As for lines of credit for small businesses, Ward Hickey, business banking manager for National Bank of Arizona, said, “Small business lines of credit are based on  business cash flow and collateral values. As both of these improve for small businesses in Arizona, the underwriting standards will ease and more small business lines of credit will be available.”

As the economy in Arizona continues to strengthen, bankers see a better environment for small business.

“We can point to a number of positive signs in small business lending,” Anderson said. “There is more small business activity in our stores, more small businesses are applying for credit, and loan delinquencies continue to decline.”

As businesses shift from survival mode to growth mode, the outlook for lending to small and medium-sized businesses — which Lehmann called “the life blood of the Arizona economy” — continues to be positive, which will help small businesses grow and add workers.

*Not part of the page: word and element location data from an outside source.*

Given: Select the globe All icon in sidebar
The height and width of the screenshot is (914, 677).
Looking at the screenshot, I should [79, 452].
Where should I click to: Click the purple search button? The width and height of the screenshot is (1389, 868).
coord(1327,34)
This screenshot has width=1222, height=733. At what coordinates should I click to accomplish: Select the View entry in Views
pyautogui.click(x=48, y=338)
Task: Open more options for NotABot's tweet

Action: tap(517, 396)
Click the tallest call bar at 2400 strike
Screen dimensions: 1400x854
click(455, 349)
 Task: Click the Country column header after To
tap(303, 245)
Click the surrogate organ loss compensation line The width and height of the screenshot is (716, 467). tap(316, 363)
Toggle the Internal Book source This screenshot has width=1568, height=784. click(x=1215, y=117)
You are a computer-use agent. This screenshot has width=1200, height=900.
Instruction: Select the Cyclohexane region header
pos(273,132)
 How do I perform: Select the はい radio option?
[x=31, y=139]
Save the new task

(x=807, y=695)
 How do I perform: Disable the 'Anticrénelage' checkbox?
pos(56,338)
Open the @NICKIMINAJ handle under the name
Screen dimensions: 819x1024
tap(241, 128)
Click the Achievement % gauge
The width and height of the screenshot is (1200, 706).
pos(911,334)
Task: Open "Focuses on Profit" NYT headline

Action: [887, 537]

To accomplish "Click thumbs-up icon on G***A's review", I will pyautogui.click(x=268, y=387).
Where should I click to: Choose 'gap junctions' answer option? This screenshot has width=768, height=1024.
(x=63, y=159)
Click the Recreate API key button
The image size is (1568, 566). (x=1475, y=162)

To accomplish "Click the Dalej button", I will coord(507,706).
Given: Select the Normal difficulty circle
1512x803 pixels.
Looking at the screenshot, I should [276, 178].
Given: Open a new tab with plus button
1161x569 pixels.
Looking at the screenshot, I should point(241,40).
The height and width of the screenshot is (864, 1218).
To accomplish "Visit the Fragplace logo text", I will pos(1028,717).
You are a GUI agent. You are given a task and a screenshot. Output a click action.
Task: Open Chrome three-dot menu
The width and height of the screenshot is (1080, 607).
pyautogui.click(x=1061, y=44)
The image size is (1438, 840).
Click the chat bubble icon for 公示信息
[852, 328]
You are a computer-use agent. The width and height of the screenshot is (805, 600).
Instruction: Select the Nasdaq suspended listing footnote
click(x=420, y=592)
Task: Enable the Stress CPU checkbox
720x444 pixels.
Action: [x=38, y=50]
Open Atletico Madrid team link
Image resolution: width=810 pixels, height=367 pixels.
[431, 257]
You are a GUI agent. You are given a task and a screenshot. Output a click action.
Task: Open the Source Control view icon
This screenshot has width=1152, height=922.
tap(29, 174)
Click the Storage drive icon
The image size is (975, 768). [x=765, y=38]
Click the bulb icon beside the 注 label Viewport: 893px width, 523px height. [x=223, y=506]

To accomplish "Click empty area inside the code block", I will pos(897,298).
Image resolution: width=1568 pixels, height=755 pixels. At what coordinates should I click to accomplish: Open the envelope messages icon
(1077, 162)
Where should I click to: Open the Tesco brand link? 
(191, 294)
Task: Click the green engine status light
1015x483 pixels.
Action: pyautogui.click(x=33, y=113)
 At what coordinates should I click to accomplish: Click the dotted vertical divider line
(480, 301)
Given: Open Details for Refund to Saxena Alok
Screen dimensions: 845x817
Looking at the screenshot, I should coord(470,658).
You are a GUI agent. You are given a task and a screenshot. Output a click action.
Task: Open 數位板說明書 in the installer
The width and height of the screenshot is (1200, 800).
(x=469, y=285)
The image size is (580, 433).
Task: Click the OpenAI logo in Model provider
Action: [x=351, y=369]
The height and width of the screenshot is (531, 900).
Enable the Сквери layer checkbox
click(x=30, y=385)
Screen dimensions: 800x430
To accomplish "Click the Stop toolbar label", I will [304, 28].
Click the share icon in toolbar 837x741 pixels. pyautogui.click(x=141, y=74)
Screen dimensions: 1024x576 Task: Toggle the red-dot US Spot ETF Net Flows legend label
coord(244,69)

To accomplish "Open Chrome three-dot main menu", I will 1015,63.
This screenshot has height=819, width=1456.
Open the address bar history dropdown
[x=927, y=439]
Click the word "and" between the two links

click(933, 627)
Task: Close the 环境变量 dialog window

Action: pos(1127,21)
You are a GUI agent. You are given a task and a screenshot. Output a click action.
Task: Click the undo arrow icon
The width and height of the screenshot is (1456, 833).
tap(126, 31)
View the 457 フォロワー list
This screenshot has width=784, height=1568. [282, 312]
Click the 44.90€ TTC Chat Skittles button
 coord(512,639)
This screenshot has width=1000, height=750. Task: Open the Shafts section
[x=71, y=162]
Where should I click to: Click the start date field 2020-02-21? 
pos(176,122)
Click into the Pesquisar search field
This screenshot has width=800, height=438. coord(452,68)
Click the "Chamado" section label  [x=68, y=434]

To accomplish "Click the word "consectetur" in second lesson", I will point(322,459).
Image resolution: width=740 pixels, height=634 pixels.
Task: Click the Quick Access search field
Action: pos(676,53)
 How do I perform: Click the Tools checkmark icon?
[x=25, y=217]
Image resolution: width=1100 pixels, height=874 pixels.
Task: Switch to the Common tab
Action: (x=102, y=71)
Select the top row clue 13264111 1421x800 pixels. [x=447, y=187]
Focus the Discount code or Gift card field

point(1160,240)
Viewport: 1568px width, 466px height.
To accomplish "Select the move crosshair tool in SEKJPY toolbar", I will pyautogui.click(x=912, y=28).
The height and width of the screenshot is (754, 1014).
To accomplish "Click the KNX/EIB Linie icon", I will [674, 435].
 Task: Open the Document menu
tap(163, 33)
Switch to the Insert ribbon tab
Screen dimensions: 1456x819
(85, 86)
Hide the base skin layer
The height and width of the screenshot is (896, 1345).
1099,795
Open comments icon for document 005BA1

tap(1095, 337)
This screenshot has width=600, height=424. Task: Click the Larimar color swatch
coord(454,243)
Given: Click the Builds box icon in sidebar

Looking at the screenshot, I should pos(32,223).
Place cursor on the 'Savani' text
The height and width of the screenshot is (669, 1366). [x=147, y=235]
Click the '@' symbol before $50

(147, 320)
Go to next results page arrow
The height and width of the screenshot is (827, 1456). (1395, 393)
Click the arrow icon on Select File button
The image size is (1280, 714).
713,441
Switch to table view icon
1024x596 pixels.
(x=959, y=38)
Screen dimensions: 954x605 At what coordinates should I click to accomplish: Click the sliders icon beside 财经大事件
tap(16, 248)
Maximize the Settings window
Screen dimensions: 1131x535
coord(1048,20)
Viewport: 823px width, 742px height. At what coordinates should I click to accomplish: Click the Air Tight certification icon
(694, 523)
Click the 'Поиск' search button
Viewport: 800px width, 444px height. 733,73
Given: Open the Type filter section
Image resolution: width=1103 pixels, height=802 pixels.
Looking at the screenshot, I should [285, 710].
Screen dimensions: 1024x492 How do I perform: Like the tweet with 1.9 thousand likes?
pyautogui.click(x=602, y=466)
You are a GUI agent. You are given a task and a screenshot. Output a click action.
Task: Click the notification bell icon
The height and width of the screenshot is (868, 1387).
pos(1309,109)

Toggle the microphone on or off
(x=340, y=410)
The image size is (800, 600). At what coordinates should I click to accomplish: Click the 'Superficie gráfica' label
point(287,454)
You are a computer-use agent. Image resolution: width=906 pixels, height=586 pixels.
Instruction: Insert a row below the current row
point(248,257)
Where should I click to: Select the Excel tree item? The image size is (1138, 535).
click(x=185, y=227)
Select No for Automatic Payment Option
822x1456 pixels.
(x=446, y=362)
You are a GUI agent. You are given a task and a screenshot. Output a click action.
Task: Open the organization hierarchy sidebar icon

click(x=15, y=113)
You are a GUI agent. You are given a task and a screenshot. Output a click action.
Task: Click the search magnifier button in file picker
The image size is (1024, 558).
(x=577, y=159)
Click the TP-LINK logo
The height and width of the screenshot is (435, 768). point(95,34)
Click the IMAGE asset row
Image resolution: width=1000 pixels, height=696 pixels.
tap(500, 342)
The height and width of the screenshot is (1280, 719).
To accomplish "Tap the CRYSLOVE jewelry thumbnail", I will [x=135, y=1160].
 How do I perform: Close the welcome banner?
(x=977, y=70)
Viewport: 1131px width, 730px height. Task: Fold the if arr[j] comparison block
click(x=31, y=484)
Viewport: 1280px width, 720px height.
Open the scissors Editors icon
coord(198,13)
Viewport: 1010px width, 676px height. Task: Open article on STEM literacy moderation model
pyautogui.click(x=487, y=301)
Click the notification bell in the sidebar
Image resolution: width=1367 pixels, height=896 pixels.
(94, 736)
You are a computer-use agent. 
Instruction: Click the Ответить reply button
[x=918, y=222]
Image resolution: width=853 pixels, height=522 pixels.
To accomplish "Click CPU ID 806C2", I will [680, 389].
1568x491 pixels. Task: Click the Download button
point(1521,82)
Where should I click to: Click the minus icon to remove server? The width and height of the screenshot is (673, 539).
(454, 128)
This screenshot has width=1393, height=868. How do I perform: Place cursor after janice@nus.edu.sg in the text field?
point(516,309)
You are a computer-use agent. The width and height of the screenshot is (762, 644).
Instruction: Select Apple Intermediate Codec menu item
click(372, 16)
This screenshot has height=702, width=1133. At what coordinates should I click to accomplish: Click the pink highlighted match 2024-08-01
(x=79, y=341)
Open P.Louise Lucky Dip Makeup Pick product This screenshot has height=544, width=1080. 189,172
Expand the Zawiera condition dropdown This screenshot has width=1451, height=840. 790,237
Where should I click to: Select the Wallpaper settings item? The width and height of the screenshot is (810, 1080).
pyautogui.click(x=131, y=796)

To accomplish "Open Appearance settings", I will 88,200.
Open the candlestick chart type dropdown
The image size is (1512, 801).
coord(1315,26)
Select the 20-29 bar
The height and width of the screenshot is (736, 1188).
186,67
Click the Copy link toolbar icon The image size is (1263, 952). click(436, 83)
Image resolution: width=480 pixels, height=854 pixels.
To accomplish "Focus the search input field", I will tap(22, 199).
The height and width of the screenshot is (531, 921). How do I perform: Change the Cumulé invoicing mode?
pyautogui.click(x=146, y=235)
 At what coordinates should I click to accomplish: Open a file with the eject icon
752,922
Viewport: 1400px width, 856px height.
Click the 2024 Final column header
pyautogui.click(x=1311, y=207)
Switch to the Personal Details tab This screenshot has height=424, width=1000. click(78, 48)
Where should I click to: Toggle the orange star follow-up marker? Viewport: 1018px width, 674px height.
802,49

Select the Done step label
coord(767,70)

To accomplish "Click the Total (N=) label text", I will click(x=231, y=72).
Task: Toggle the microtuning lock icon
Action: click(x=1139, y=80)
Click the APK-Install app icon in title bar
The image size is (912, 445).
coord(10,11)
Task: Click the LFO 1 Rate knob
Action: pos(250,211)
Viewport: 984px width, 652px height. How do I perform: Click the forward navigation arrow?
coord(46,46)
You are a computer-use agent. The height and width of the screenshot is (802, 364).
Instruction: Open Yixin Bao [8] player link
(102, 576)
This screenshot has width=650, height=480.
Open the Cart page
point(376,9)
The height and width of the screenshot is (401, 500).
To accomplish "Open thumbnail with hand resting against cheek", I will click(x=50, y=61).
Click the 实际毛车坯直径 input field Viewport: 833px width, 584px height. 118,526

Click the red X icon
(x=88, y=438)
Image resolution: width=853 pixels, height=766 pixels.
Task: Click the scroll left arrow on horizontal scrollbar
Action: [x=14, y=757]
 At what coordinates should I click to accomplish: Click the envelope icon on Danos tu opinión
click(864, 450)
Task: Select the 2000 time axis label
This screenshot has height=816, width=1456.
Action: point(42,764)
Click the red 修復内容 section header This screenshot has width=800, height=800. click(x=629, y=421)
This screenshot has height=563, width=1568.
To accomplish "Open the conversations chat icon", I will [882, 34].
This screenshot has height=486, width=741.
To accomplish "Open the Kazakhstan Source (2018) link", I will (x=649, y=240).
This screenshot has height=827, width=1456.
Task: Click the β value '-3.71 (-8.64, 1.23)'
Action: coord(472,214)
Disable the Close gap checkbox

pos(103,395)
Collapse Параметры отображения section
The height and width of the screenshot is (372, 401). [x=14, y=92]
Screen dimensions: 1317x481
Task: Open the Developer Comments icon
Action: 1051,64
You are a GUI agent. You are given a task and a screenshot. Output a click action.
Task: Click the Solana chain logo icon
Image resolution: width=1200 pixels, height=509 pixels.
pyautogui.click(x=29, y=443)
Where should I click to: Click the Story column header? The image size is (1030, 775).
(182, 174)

“Arizona will continue to be a growth state and businesses that have survived this Recession will be able to grow as the state continues to grow,” Burton said. “We see businesses are now investing in items such as new equipment and new expansion, which had been put on hold during the Recession. Businesses are also taking advantage of the current interest rate environment to fund their expansion.”

Lehmann agreed.

“As the economy continues to heal and grow,” he said, “so will the small businesses of Arizona.”